Will IFAs be ready in time for the RDR? Do they even want to be? I ask these questions after reading a fascinating article by Martin Bamford in Money Marketing, in which he asks whether thousands of IFAs will run out of time to meet the January 2013 deadline.
He warns that IFAs are in danger of not making it because they are unprepared for the work involved. He points out the FSA has started giving accredited status to professional bodies, allowing them to provide statements of professional standing to financial advisers.
This supposedly gives consumers the reassurance they need that their adviser subscribes to a code of ethics, is properly qualified and has kept their knowledge up to date, by means of agreed annual CPD activities.
Unfortunately, things are not so easy, Martin suggests: “I can envisage a scenario where lots of advisers leave their applications until the last minute, which could cause problems when they discover their gap-filling is not up to scratch.”
An even more worrying scenario could unfold in terms of how IFAs prepare to implement key aspects of the RDR in so far as pricing is concerned. The reality is That things will be a lot harder than advisers imagine.
There are two problems with this approach. The first is that while adviser-charging linked to the implementation of a product purchase decision by a client may seem relatively similar to the current practice of commission payment for the same service, in practice, it is not.
Consumers will expect far greater transparency and while they might have been reasonably happy until now to allow an adviser to charge for his or her services by means of commission, they are unlikely to do so in the future.
Given the above, IFAs need to work out a sensible business strategy that is properly road-tested to iron out any last-minute wrinkles, so there are no nasty surprises in just over a year’s time.
Martin argues: “It takes time to create, test and refine a compelling proposition. This is not something that can happen overnight. It is probably not something that can happen in the space of a few months.”
Essentially, the central proposition of his argument is that IFAs need to buck their ideas up if they want to be ready for 2013.
But what if they don’t, or could hardly care less? What if a sizeable proportion genuinely believe they can just blag their clients?
Increasingly, I suspect that to be the strategy of many advisers.
Some IFAs may hope they have a window of at least 12 months, possibly even a couple of years, before the penny drops with consumers about some of the key aspects of the RDR.
If that is the case, this group of advisers will be thinking, why bother, when there is plenty of time left before any harsh realities have to be confronted? Some of those realities may never need to be confronted at all.
After all, if you are one of the group of late 50-somethings, you may not bother sticking around long enough for your client bank to desert you – and that’s assuming they were likely to in the first place. Under such a scenario, all they need is a couple of years more, give or take, making money off their clients and they are home and dry.
I suspect they may have a point – a hang-on-by-your-fingertips strategy is just as potentially viable as Martin’s one.

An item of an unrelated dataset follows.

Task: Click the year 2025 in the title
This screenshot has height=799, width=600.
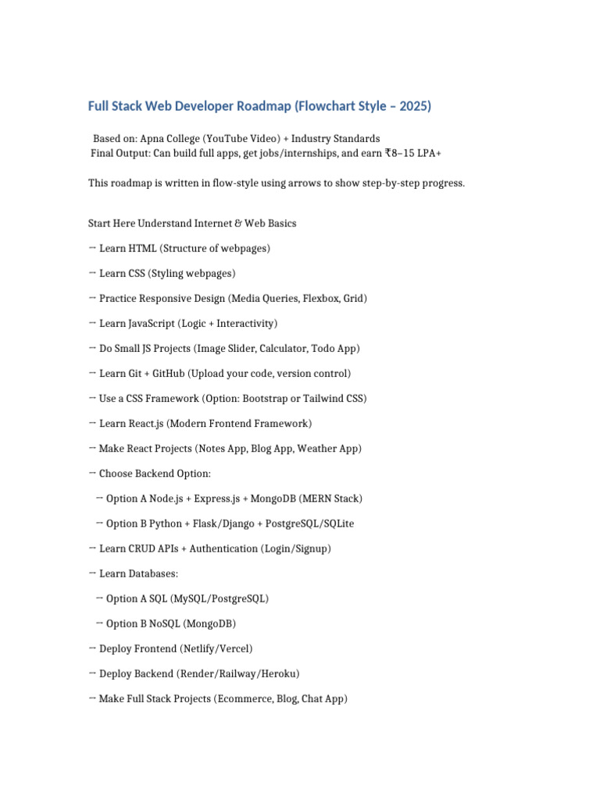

My gut feeling is it will take a lot longer than he assumes before consumers genuinely take on board some of the key arguments about what the RDR means to them. Unless, of course, both the FSA and the consumer press do not let up from day one of the new regime.
Which is why, if I were the regulator, I would be willing to spend many millions of pounds informing the public about the RDR, what its potential effect and advantages could be and the kind of questions that clients need to think about asking their advisers.
If I were a journalist on a national paper, I would be telling my readers in immense detail about the changes and demanding that IFAs come clean about the way they charge and what kind of service they will offer their clients in future for the money they receive.
In that respect, the battle after 2012 will be between boring people to death and overkill against inertia and the status quo.
I would love to think that even though some advisers will slip through the cracks and bamboozle their clients for years, the majority will not be able to get away with it.
My worry is I might be wrong and that even after 2013 life for many IFAs will be a case of business as usual.
IFAs like Martin, who believe in better ways of delivering advice, need to club together to make sure it does not.